Personal Statement

Research in the P. K. Shah Laboratory focuses on:

  • The genetic, molecular, biochemical and cellular mechanisms of atherosclerotic plaque formation
  • The development of novel therapies for inhibition, stabilization and regression of atherosclerosis
  • The bioengineering of blood vessels
  • The optimal diagnostic protocols for early detection of subclinical heart disease

As director of the Oppenheimer Atherosclerosis Research Center at Cedars-Sinai and PI of the Prediman Krishan (P. K.) Shah Laboratory, I am leading several studies that focus on heart disease prevention and treatment. Our lab has discovered the atheroprotective and atheroregressive effects of recombinant mutant apolipoprotein (ApoA-I Milano) and led its development into a therapeutic strategy. We developed the concept of immunomodulation of atherosclerosis using oxidized LDL and ApoB-100-related peptide antigens in a vaccination strategy against atherosclerosis, aortic aneurysm and hypertension. The P. K. Shah Lab has established the concept that macrophages and metalloproteinases contribute to plaque rupture and thrombosis.
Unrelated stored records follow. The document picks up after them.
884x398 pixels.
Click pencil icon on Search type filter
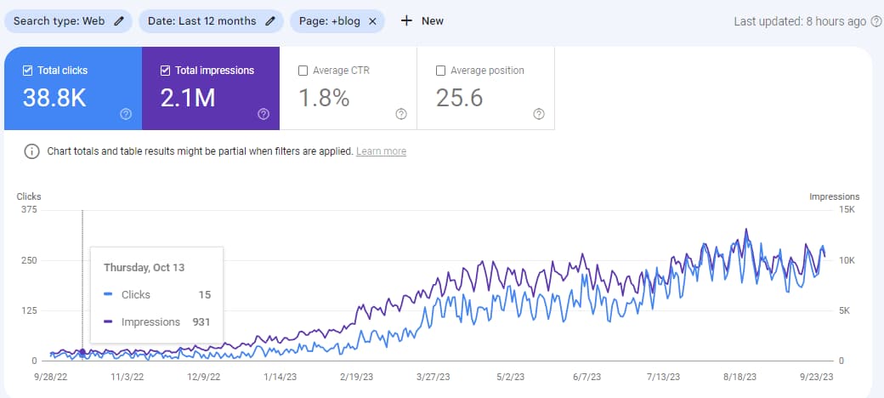click(x=119, y=21)
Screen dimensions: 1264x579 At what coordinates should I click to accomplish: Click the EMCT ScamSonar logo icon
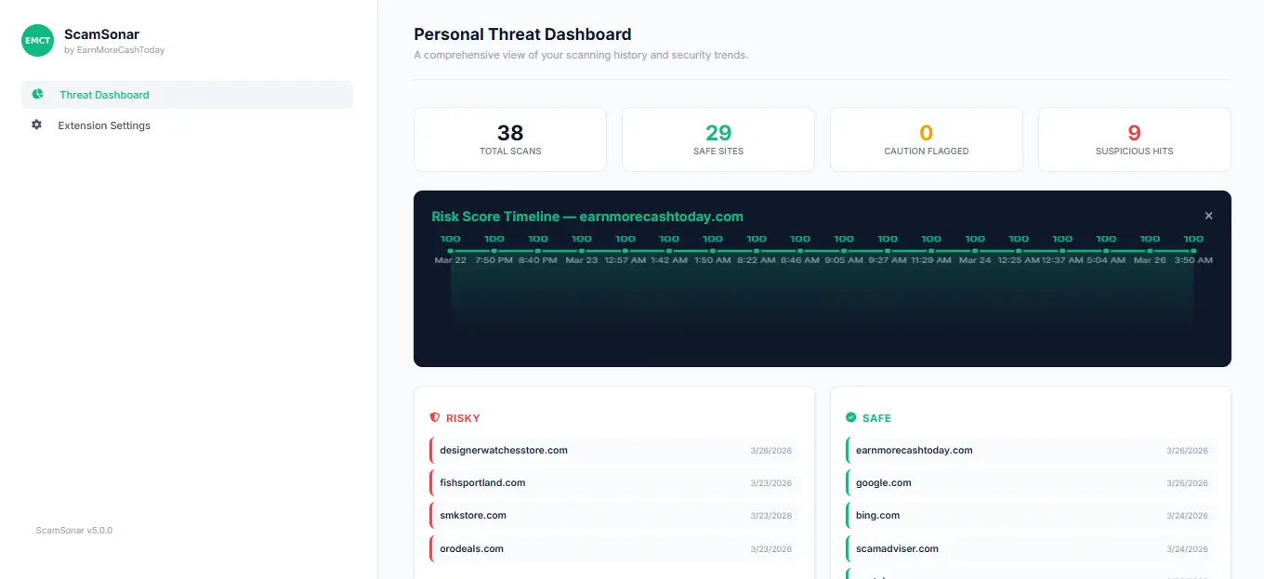[38, 41]
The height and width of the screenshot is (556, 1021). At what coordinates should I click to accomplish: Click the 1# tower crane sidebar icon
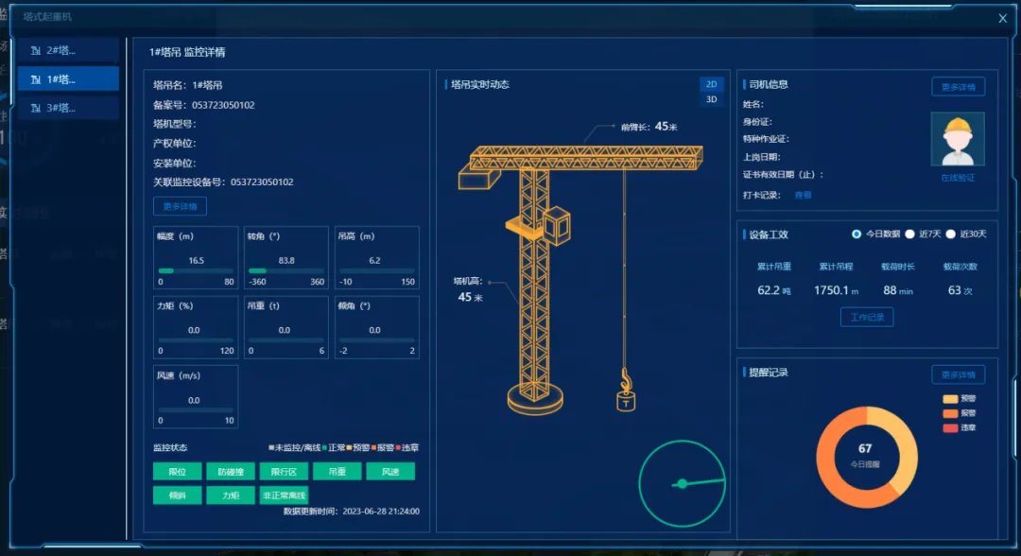pos(36,79)
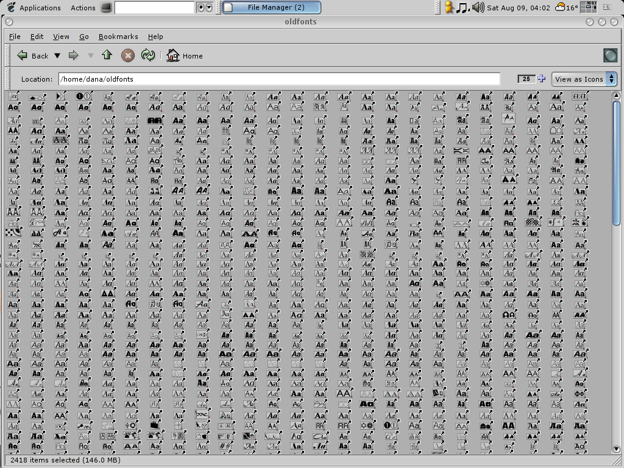Open the Bookmarks menu
Viewport: 624px width, 468px height.
118,37
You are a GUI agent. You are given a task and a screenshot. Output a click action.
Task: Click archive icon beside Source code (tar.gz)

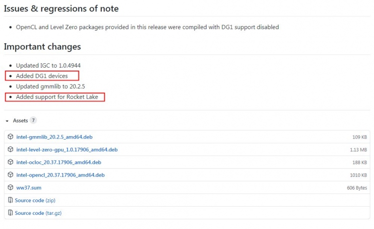[10, 212]
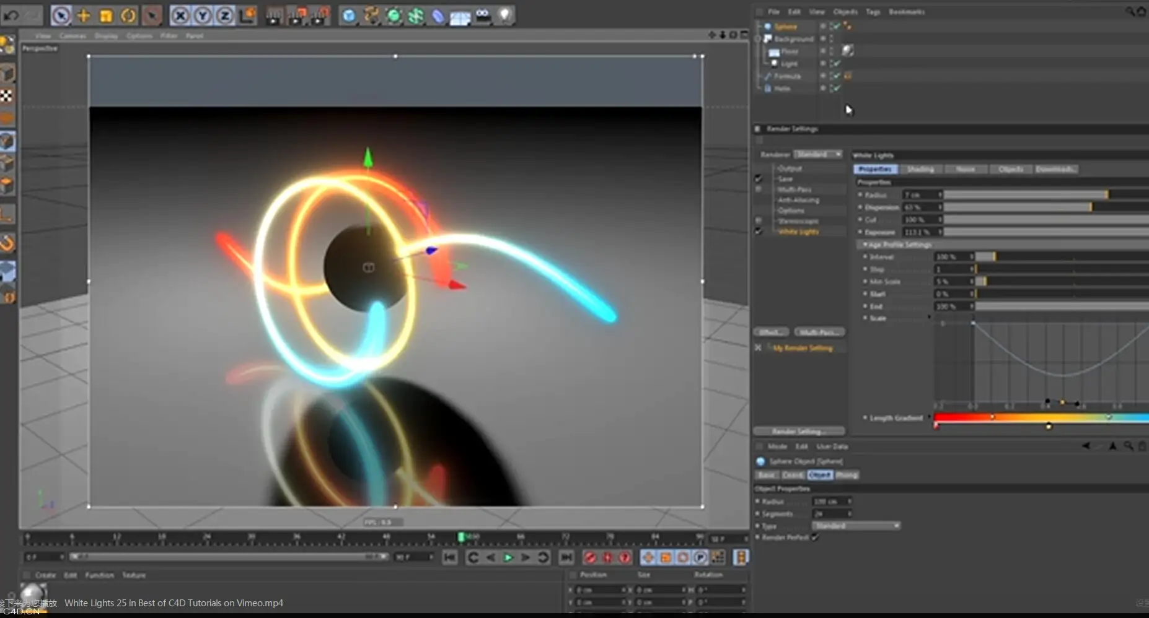Click the green Play forward button

pos(508,557)
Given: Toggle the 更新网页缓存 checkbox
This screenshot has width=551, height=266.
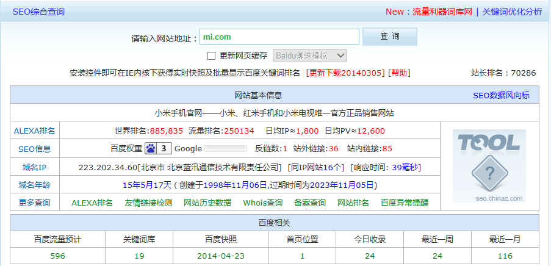Looking at the screenshot, I should [212, 56].
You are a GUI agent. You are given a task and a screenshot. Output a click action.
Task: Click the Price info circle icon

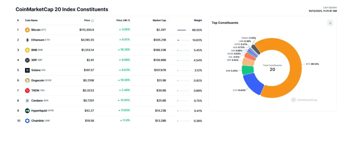[x=93, y=20]
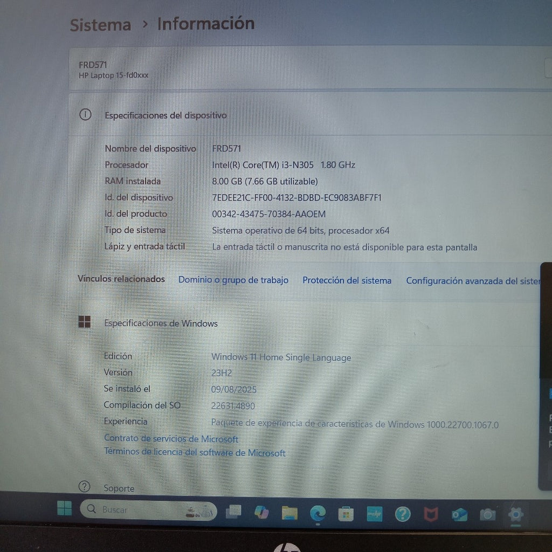Open the blue question mark help app
The image size is (552, 552).
coord(402,514)
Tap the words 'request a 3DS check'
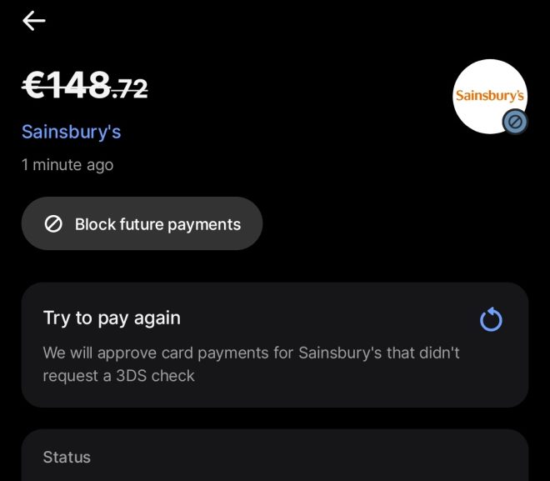550x481 pixels. (x=118, y=376)
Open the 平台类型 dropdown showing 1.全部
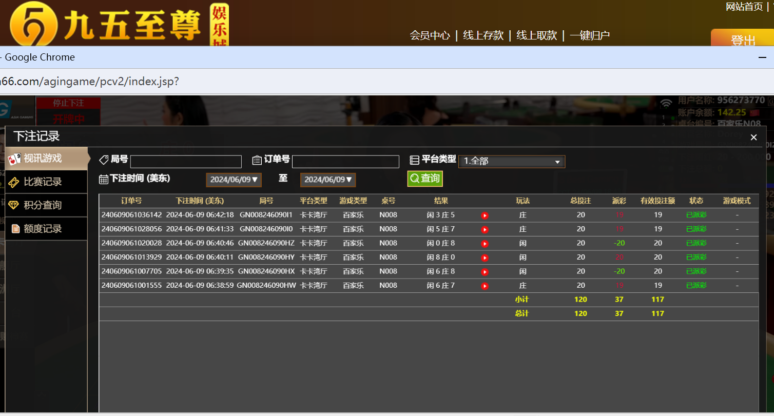This screenshot has width=774, height=416. click(511, 162)
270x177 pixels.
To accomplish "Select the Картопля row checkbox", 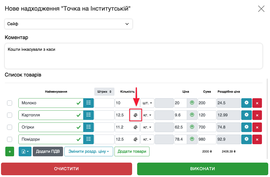I will (x=10, y=115).
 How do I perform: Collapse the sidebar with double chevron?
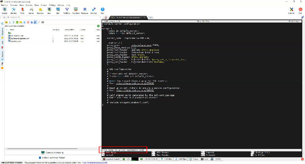(2, 24)
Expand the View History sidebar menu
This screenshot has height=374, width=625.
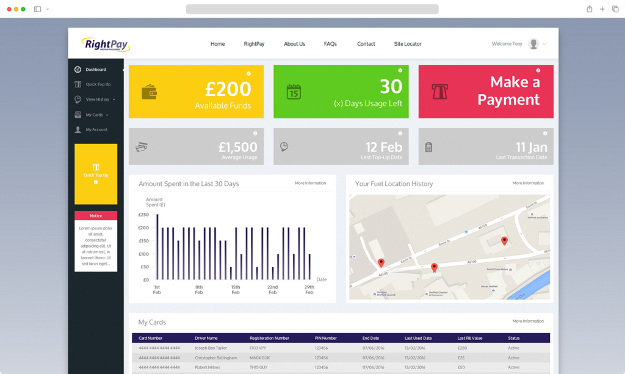point(100,99)
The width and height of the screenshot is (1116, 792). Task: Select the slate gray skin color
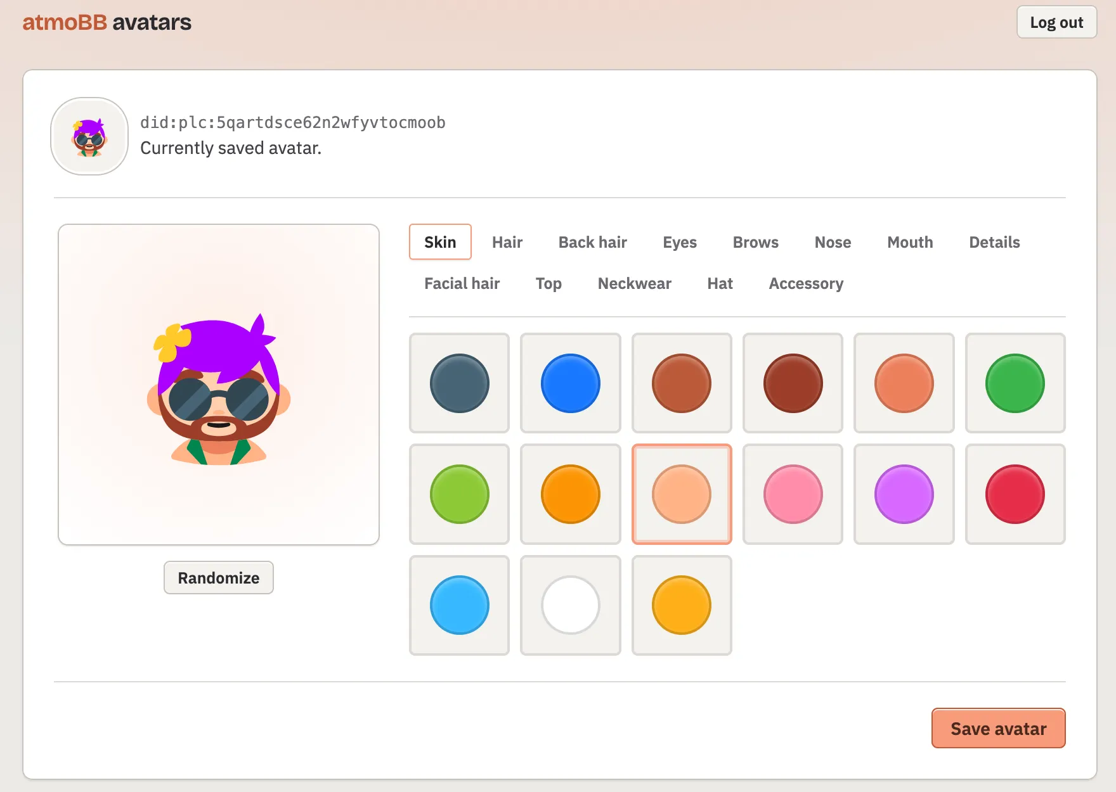(x=459, y=383)
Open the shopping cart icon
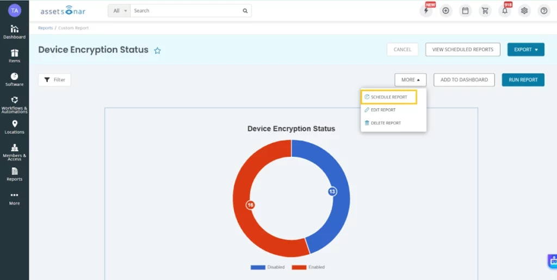 [485, 11]
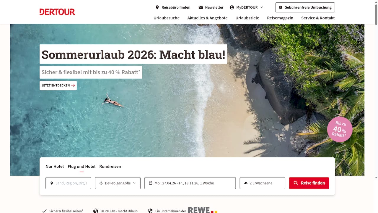Open the Beliebiger Abflughafen dropdown
The image size is (378, 213).
click(x=118, y=183)
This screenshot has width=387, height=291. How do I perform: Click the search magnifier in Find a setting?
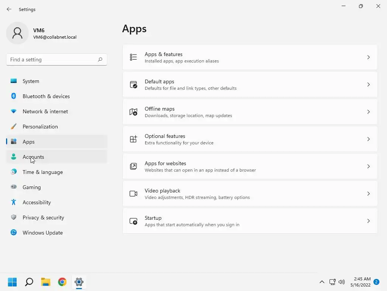(100, 59)
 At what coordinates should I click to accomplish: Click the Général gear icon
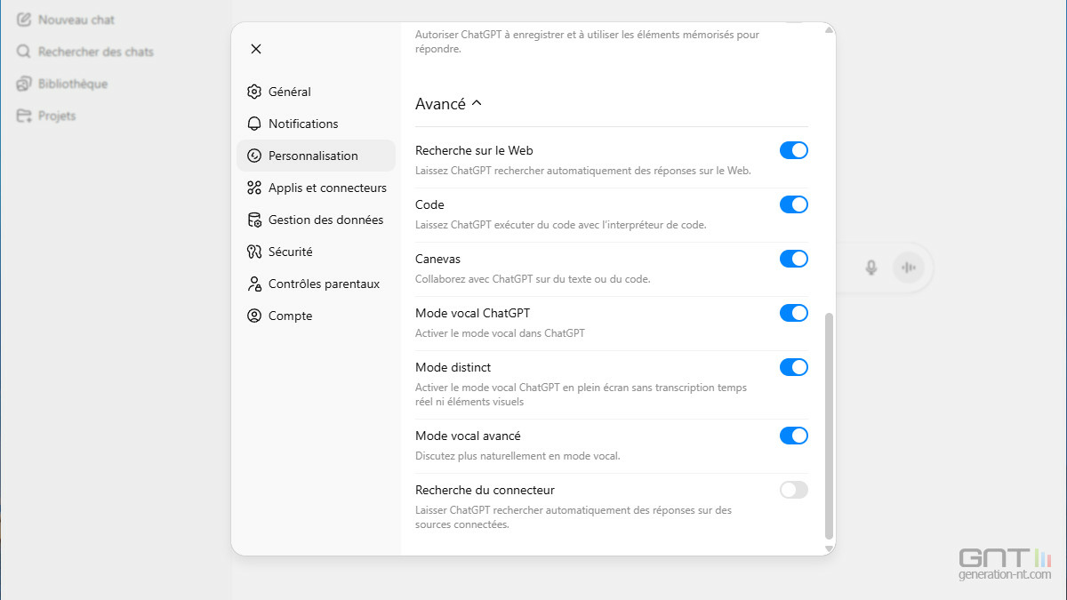[254, 92]
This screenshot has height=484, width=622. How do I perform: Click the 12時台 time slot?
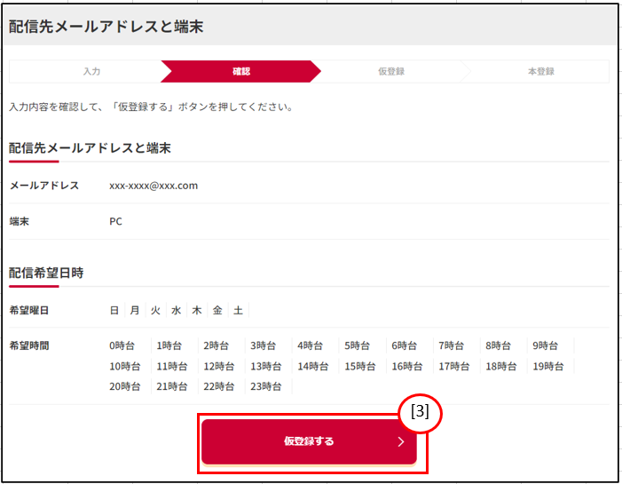coord(217,366)
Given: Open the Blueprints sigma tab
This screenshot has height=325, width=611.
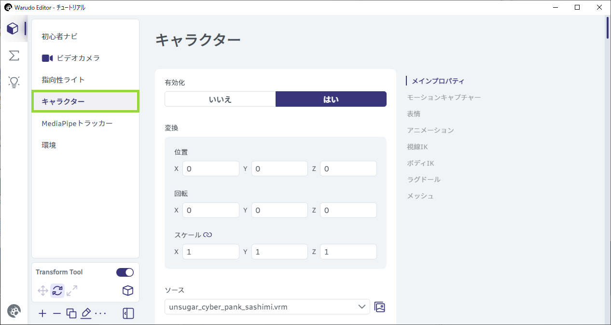Looking at the screenshot, I should (x=14, y=56).
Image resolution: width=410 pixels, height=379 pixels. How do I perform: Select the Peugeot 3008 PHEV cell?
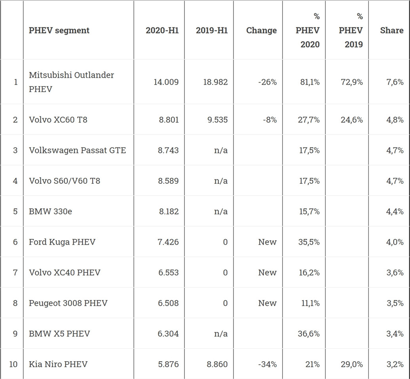click(x=68, y=303)
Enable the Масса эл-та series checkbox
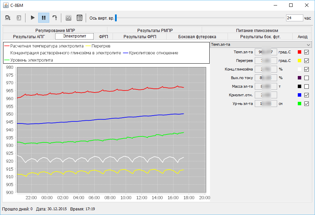The height and width of the screenshot is (215, 315). tap(306, 86)
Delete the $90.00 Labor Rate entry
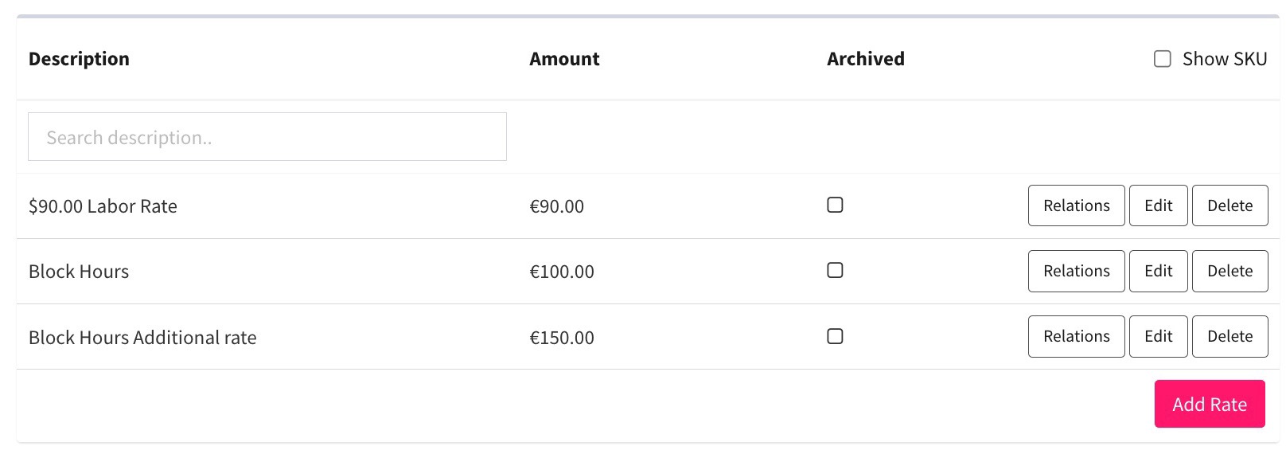The width and height of the screenshot is (1286, 454). click(1229, 205)
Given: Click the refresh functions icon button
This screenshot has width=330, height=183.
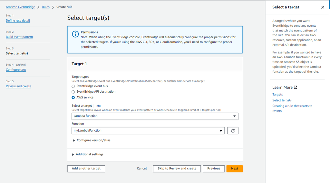Looking at the screenshot, I should (233, 131).
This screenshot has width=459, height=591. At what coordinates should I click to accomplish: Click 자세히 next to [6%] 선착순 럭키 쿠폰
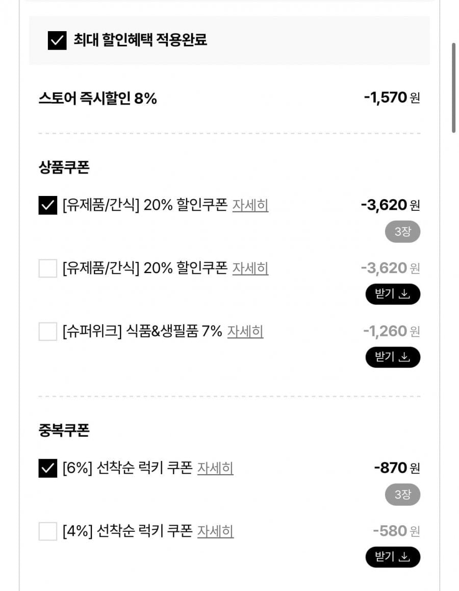click(215, 468)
My current investigations include:

  • The role of novel genes (tenascin, pleiotrophin, GATA3 and KLF14) in atherosclerosis, plaque neovascularity, intraplaque hemorrhage and metabolic syndrome/obesity
  • The potential role of ApoB-100 peptide based vaccines in modulation of atherosclerosis, hypertension and aortic aneurysm
  • Gene transfer of ApoA-I Milano using AAV vectors for atherosclerosis regression
  • Evaluation of transcriptional regulation of macrophage phenotype specifically examining the role of GATA3 in macrophage function

The P. K. Shah Laboratory is also evaluating the potential benefits of ApoA-1 Milano gene transfer for Alzheimer’s disease using animal models in collaboration with the Koronyo-Hamaoui Laboratory.